We have a teaching template to work off of, and once I had done the first step ("Warm up"), I had the audience in my hands. Jasmine and I worked as a team and she cued me whenever I forgot the next step. I did fine. Lots of slapstick. We timed the lesson just fine, there were no flubs and the audience roared with laughter. They also learned the words that we taught them. The next class went even better.

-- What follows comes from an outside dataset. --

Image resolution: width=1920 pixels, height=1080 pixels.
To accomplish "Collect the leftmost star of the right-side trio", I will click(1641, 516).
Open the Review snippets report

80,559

Afterward, we were invited to lunch. Not the school kids, just we visitors and the school's honchos.
We were hauled in a Hyundai to a nice restaurant and seated at a big banquet table in a private dining room. George and I were to sit on either side of the Principal, as we were the guests of honor. All of the school's administration were there, and toasts (of hot soy drink) were made in our honor. Food arrived. Then, more food arrived. Food kept arriving. Photographs of George and Joe were taken. More clinking of glasses. The food was the serious stuff: whole fish, rabbit, chicken, pork, duck and another damned turtle.

I avoided the turtle.


13th October 2010

these posts are great to read. Like your go with the flow point of view!
13th October 2010

The Flow
Ha!! I love the pun in the title! That said, in China you certainly need to go with the flow, although you have to be able to draw the line somewhere. For six months teaching I was very patient and easygoing--frankly, I don't think I have the right to show up to someone else's country and try to make them do things MY way. I also don"t like to be rude and angry towards others. But with that recent so-called "clusterfuck", I've found that being angry and aggressive also seems to have its merits. Maybe it's best to unleash this only for major events, only after you've repeatedly shown people you are willing to work with them. Till that day, I'd have to say, Keep up the flexibility! Flexible people don't break. It's all an adventure, and you will never be bored by your schedule, that much is certain.
13th October 2010
Joe impersonates a teacher

Hey, Joe - I downloaded an app on my iPad for the grandchildren with photos and sounds of animals. Go to iFarm.com, or to iTunes, and see if you can get it and, then, take your laptop to class. Thee are also other apps that you may find that would work in your classrooms. Barry
15th October 2010

Turtles all the way down
Keep avoiding the turtles. I love reading your reports. When to they give you the requisite red jacket and/or sweatshirt?
17th October 2010

yo joe
hey joe its emily i want to go back to CA but i am in school so i cant:(well have fun and please respond baccond is still that good and i still love butter Mr.Camp fusilitater!
19th October 2010

Sounds like you have found a niche. Superstar celebrity, and the kids are learning to boot. Nice going.
28th October 2010

Just out of curiosity, what do you have against eating turtles?
8th November 2010

avoid the turtle
Avoid the Turtle: That sounds like a good name for a band, actually. Nice to be a rock star, eh, Joe? And remember if you get toasted with "Up bottom", as my friend Fiona was, in Qufu, back in the early 80s, be sure to respond with "...and up yours too"!